YOUR ASSIGNMENT
After finding the line with "Task: Click the 'following" in the data below, set down exactly each line through the one with "Image resolution: width=868", inclusive, and stop there.

============================================================

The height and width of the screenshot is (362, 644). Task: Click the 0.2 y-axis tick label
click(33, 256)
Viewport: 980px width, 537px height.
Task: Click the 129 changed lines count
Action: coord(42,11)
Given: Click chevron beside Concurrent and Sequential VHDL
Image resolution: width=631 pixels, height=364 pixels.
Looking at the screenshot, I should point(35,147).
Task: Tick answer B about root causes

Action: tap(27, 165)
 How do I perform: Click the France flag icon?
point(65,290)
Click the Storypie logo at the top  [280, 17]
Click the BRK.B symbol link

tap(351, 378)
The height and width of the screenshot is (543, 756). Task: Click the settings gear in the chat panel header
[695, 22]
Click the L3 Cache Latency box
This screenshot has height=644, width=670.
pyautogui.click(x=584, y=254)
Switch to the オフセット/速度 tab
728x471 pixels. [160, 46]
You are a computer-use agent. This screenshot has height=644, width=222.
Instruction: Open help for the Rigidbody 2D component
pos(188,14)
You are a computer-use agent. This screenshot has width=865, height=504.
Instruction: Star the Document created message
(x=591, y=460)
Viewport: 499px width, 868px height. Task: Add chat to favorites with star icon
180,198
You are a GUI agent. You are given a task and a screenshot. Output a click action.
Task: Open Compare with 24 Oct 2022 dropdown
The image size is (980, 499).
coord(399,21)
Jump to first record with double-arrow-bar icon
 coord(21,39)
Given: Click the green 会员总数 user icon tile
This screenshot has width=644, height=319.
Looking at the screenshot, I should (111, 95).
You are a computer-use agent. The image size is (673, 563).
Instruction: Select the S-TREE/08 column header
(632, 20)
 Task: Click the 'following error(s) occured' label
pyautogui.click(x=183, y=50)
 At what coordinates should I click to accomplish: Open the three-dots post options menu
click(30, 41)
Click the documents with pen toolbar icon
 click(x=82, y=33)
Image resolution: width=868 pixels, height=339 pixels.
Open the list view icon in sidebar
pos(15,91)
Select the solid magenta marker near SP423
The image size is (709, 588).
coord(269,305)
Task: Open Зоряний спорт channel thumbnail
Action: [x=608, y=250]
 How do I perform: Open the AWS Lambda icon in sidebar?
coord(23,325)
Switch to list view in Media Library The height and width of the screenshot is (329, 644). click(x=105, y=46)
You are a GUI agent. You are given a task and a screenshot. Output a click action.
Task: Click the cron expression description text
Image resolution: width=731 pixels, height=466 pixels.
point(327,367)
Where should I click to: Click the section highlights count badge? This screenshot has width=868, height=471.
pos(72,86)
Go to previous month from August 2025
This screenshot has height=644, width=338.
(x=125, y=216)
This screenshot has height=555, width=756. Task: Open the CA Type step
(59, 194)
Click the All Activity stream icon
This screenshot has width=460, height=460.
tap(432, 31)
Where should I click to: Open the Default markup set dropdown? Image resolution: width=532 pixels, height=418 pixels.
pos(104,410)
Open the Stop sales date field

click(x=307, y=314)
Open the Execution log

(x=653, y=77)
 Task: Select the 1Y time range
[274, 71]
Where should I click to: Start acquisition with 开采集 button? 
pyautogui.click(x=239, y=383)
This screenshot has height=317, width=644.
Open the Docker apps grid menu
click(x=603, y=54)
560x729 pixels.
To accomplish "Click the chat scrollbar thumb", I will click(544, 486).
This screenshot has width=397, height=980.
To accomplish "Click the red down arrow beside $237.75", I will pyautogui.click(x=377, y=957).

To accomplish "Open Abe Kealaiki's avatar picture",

============================================================

ANSWER AREA
 Task: Click the 'following error(s) occured' label
pyautogui.click(x=183, y=50)
 At what coordinates should I click to accomplish: Open the three-dots post options menu
click(30, 41)
Click the documents with pen toolbar icon
 click(x=82, y=33)
Image resolution: width=868 pixels, height=339 pixels.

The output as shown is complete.